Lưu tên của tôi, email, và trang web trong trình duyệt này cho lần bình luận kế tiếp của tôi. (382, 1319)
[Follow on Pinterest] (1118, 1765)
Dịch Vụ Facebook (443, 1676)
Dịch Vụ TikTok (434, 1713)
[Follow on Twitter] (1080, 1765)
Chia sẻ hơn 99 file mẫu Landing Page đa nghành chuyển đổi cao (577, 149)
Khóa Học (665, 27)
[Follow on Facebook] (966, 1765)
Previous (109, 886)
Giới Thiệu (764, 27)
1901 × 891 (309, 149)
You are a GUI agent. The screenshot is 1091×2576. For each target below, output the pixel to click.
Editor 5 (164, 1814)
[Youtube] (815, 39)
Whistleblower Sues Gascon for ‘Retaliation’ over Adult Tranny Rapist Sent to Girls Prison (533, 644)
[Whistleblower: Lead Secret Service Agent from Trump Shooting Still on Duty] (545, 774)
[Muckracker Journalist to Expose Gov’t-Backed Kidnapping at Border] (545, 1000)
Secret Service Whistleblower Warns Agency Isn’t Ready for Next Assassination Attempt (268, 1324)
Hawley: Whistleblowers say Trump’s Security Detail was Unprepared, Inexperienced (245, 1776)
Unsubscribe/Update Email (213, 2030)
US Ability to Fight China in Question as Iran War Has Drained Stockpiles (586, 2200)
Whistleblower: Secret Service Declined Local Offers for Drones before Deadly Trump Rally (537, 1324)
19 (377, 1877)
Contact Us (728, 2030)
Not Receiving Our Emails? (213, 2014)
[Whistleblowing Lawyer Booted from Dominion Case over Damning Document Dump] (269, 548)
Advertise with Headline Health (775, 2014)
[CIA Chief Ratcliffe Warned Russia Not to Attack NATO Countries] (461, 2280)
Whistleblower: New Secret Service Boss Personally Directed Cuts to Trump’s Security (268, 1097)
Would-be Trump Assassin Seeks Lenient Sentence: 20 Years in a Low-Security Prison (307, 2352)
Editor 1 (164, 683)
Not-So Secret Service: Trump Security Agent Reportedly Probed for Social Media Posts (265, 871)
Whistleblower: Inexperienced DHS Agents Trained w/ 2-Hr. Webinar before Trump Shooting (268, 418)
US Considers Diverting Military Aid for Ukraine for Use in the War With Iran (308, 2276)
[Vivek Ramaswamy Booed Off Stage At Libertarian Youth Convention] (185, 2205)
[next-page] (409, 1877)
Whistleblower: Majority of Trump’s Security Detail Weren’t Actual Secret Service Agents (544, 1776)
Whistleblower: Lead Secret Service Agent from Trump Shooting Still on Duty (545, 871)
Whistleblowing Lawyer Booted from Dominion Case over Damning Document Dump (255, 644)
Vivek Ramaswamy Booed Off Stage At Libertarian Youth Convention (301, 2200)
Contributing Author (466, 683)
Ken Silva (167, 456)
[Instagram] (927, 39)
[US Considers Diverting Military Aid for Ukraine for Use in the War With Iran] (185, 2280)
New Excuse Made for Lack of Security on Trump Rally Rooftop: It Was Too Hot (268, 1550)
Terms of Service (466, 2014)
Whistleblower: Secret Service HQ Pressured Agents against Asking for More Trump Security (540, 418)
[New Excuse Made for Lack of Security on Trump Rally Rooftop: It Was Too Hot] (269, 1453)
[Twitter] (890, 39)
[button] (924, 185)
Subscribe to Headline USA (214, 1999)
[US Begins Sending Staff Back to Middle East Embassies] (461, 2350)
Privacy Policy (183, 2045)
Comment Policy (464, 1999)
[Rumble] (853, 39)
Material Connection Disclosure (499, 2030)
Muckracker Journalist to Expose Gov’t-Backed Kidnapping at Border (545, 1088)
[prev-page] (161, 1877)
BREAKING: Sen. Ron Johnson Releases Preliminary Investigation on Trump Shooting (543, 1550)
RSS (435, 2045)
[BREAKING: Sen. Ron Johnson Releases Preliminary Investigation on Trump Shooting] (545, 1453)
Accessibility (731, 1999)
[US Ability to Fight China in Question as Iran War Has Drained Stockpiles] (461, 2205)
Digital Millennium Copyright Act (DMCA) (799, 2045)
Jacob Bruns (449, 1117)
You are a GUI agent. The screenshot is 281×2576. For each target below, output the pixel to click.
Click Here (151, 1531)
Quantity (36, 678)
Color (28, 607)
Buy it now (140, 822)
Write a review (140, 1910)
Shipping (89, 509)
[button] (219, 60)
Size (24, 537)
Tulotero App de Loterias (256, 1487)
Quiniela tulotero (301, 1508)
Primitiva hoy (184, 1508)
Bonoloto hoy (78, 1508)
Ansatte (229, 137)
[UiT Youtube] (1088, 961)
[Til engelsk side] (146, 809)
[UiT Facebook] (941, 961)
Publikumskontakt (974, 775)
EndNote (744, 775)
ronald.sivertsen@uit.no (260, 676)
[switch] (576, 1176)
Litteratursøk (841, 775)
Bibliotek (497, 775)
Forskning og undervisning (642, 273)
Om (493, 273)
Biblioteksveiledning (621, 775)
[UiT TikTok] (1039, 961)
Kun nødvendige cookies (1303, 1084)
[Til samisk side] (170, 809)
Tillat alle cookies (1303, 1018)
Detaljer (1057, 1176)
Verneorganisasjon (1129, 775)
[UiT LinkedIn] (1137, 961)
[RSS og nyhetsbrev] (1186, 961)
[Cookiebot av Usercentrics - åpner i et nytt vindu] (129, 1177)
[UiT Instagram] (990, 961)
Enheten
§
**Exercise:**
Search the entries for the word "Headline", then list each line that holds it.

**Output:**
Advertise with Headline Health (775, 2014)
Subscribe to Headline USA (214, 1999)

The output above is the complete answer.